#### [Zeilen zum Auffinden von Elementen auf Bildschirmen]
☆ ☆ ☆

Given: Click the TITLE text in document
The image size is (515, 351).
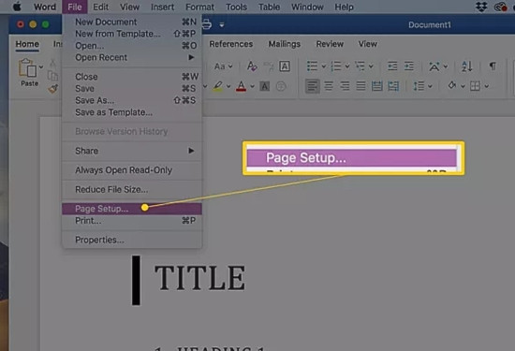Looking at the screenshot, I should click(200, 278).
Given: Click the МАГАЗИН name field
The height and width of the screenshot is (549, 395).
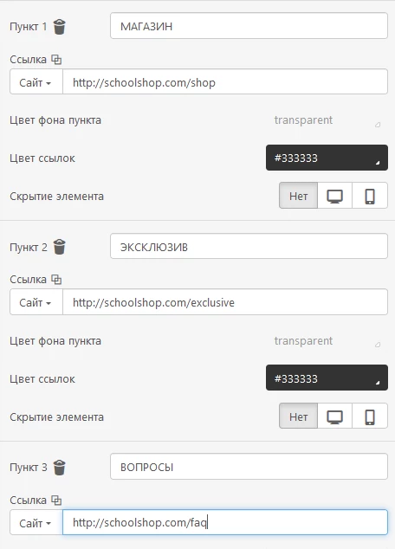Looking at the screenshot, I should [249, 26].
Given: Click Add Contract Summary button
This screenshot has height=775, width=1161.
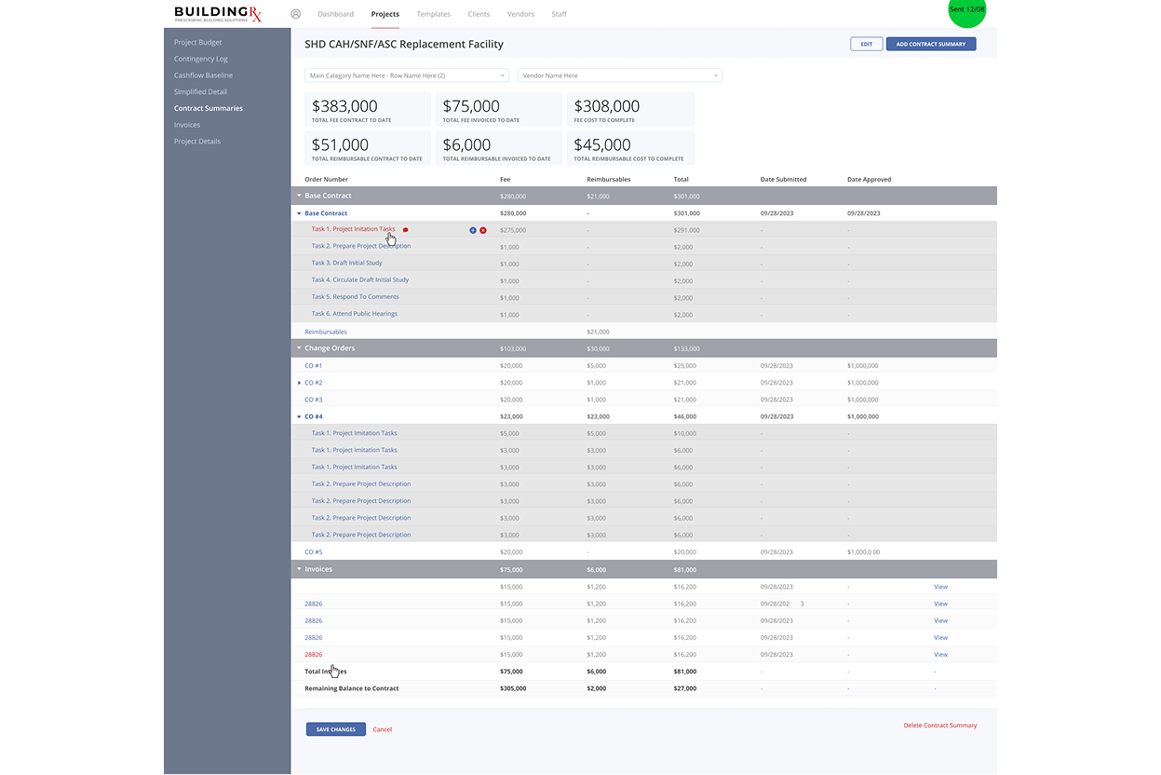Looking at the screenshot, I should [x=930, y=44].
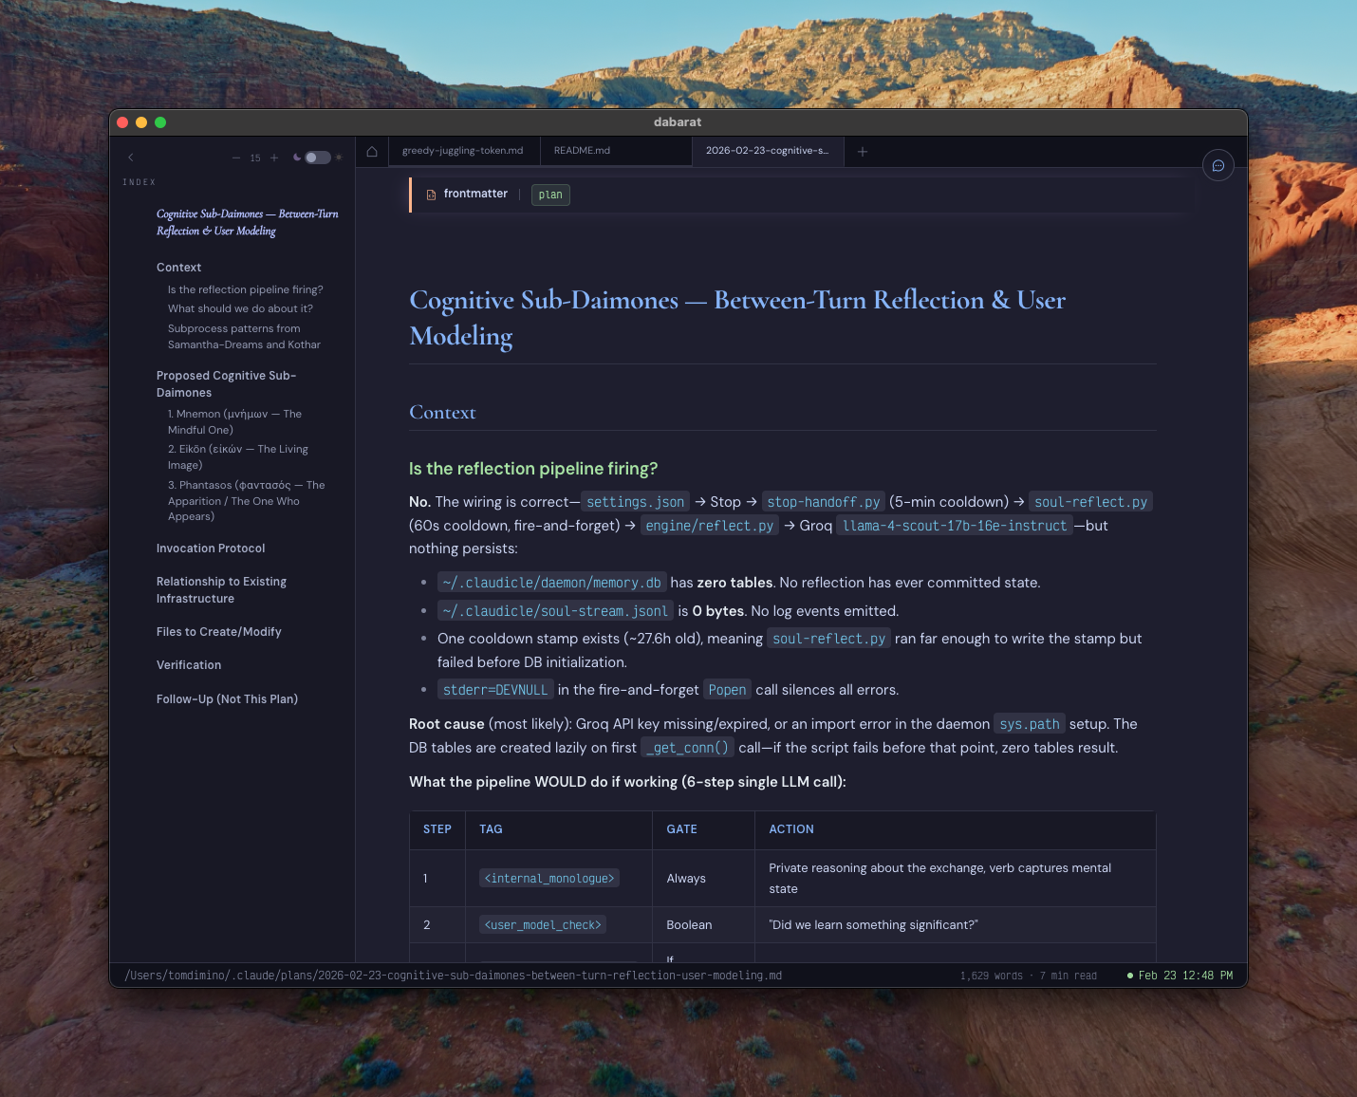The width and height of the screenshot is (1357, 1097).
Task: Jump to Invocation Protocol via sidebar link
Action: (210, 548)
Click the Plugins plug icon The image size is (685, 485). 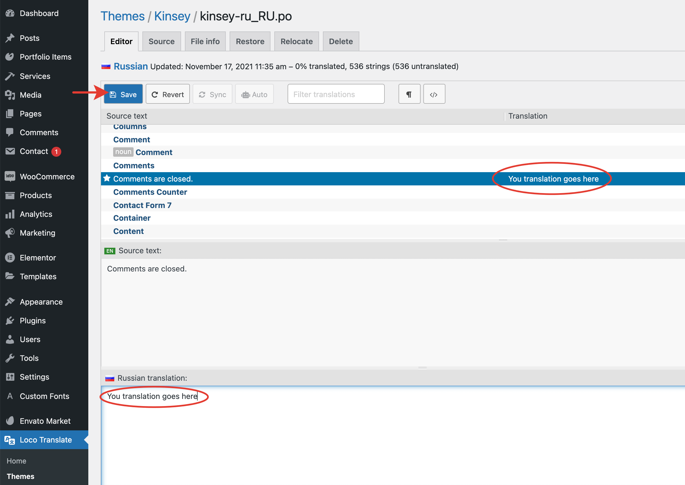click(x=10, y=320)
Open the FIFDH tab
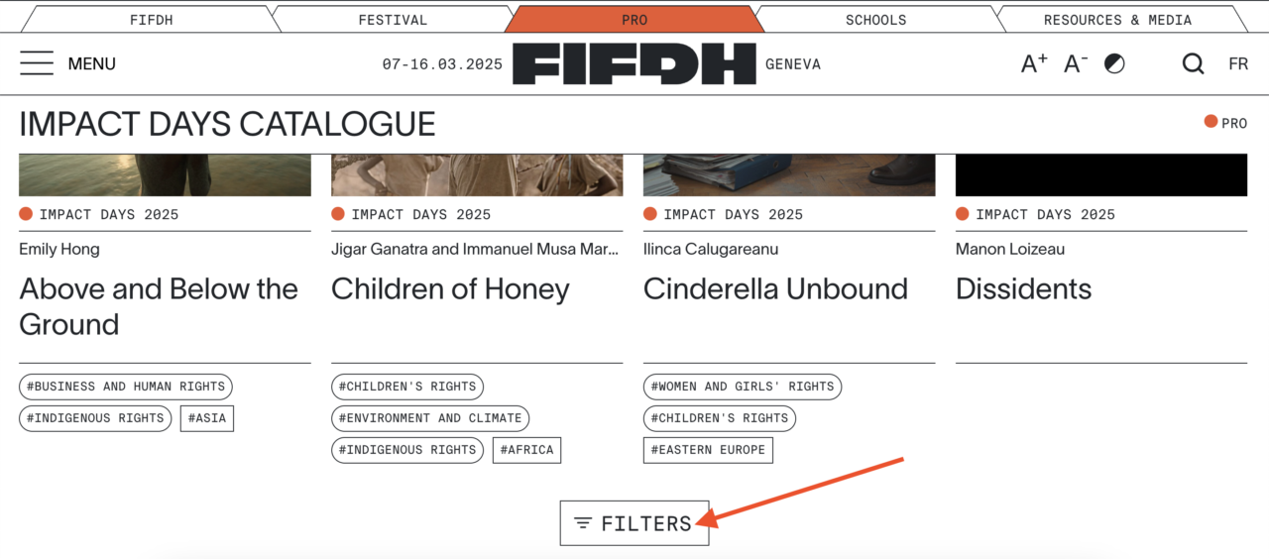Image resolution: width=1269 pixels, height=559 pixels. click(151, 20)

☆ ☆ ☆

#### [Aufgabe]
Stelle die Zeilen vom Anfang bis einschließlich der Zeile mit „Looking at the screenshot, I should [249, 26].“ als CSV mit den Spalten „aufgabe“ und „ergebnis“ dar, je Text-Antwort-Paar eine Zeile, beide Felder in Anführungszeichen und Zeilenumbrüche durch Leerzeichen ersetzt. Lass die Bilder dabei weg.

#### [Ergebnis]
aufgabe,ergebnis
"Given: Click the TITLE text in document The image size is (515, 351).","Looking at the screenshot, I should click(200, 278)."
"Given: Click the МАГАЗИН name field The height and width of the screenshot is (549, 395).","Looking at the screenshot, I should [249, 26]."